Menilik Sejarah Pemberian THR dalam Sistem Pengupahan Indonesia

Image title
29 Maret 2023, 11:56
THR
ANTARA FOTO/Yusuf Nugroho/foc.
Ilustrasi, pekerja menunjukkan uang Tunjangan Hari Raya (THR) yang diterimanya di pabrik rokok PT Djarum, Kudus, Jawa Tengah, Kamis (29/4/2021).

Menteri Ketenagakerjaan Ida Fauziyah menerbitkan Surat Edaran Nomor M/2/HK.04.00/III/2023 tentang Pelaksanaan Pemberian Tunjangan Hari Raya atau THR Keagamaan Tahun 2023 Bagi Pekerja/Buruh di Perusahaan. Surat Edaran ditujukan kepada para gubernur di seluruh Indonesia.

Ida menjelaskan, pemberian THR keagamaan merupakan kewajiban yang harus dilaksanakan oleh pengusaha kepada pekerja/buruh. THR keagamaan wajib dibayarkan secara penuh dan paling lambat tujuh hari sebelum hari raya keagamaan.

"THR keagamaan ini harus dibayar penuh, tidak boleh dicicil. Saya minta perusahaan agar taat terhadap ketentuan ini," kata Menaker pada Konferensi Pers Kebijakan Pembayaran THR Keagamaan Tahun 2023 yang diselenggarakan secara virtual, Selasa (28/3).

Keberadaan THR sebagai pendapatan non-upah untuk pekerja di Indonesia, sejatinya sudah muncul sejak dulu. Lebih tepatnya sejak era pemerintahan Presiden Soekarno, saat Indonesia masih menjalankan sistem pemerintahan parlementer. Seperti apa sejarah kemunculan THR di Indonesia? Simak ulasan singkat berikut ini.

PEMBAGIAN UANG THR BAGI PEKERJA PT DJARUM
PEMBAGIAN UANG THR BAGI PEKERJA PT DJARUM (ANTARA FOTO/Yusuf Nugroho/wsj.)

Awal Kemunculan THR dalam Sistem Pengupahan Indonesia

Sebenarnya, dunia kerja Indonesia tidak mengenal adanya THR atau upah tambahan menjelang Hari Raya Idul Fitri. Namun, pada 1952, Perdana Menteri Indonesia ke-6 Soekiman Wirjosandjojo menggagas program pemberian persekot untuk pegawai negeri sipil (PNS), yang saat itu masih dinamakan pamong praja.

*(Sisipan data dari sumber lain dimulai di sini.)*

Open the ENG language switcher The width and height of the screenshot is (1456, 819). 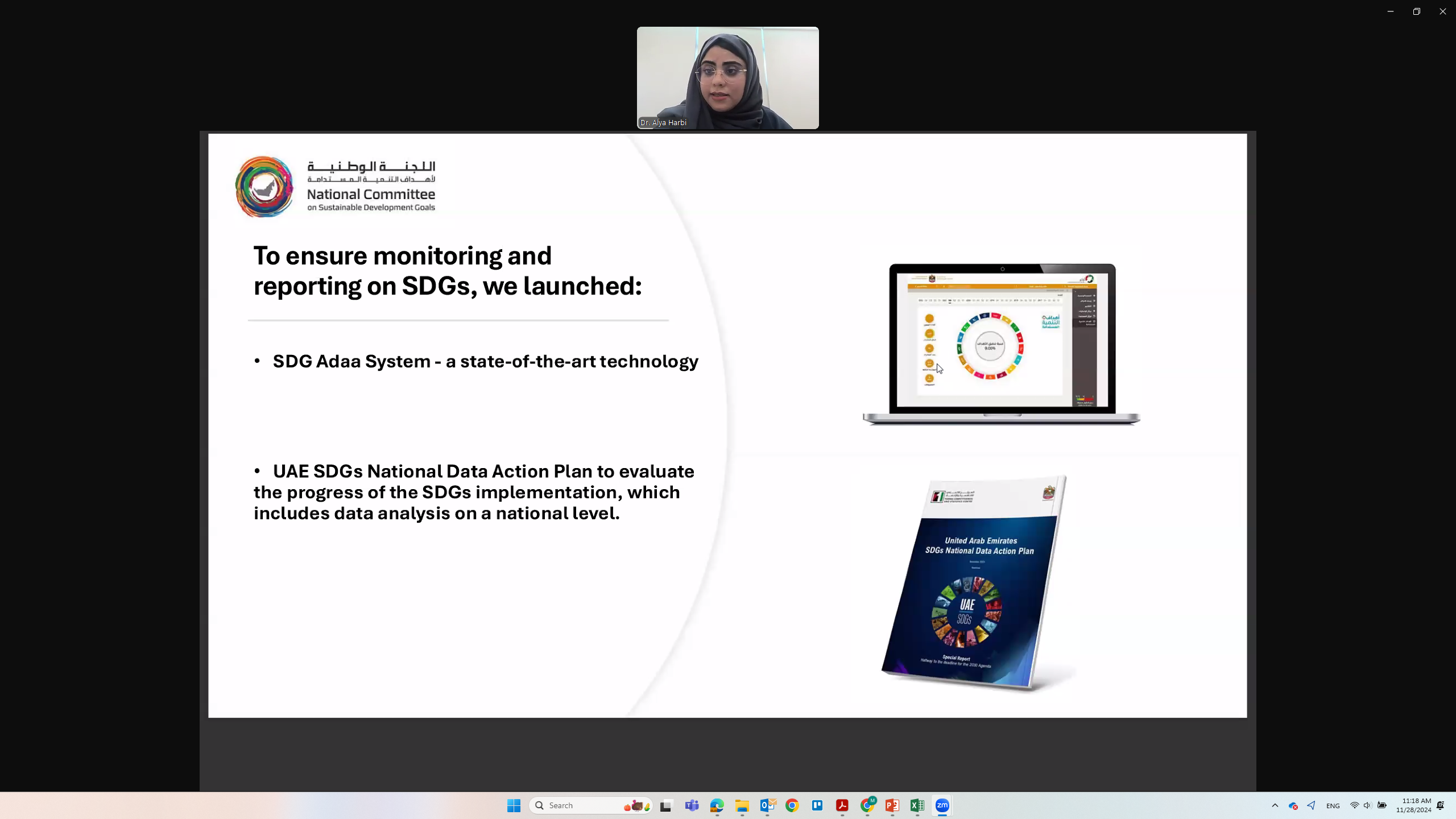tap(1333, 805)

Soekiman berasal dari Partai Masyumi, yang merupakan partai politik Islam terbesar di Indonesia selama era Demokrasi Liberal. Meski Kabinet Soekiman ini berumur pendek, yakni hanya satu tahun (1951-1952), ia mewariskan beberapa beberapa program kesejahteraan bagi PNS, termasuk persekot lebaran ini. Tujuannya, agar para PNS mendukung kebijakan dan program-program pemerintah.

Awalnya, konsep THR untuk PNS ini berbentuk persekot atau pinjaman di muka. Nantinya, para PNS tersebut harus mengembalikannya dalam bentuk pemotongan gaji.

Kebijakan pemberian persekot lebaran ini terus dilakukan pasca-Kabinet Soekiman. Bahkan, pada masa Perdana Menteri ke-8 Indonesia Ali Sastroamidjojo, kebijakan persekot lebaran diperkuat melalui Peraturan Pemerintah Nomor 27 Tahun 1954 tentang Pemberian Persekot Hari Raya kepada Pegawai Negeri.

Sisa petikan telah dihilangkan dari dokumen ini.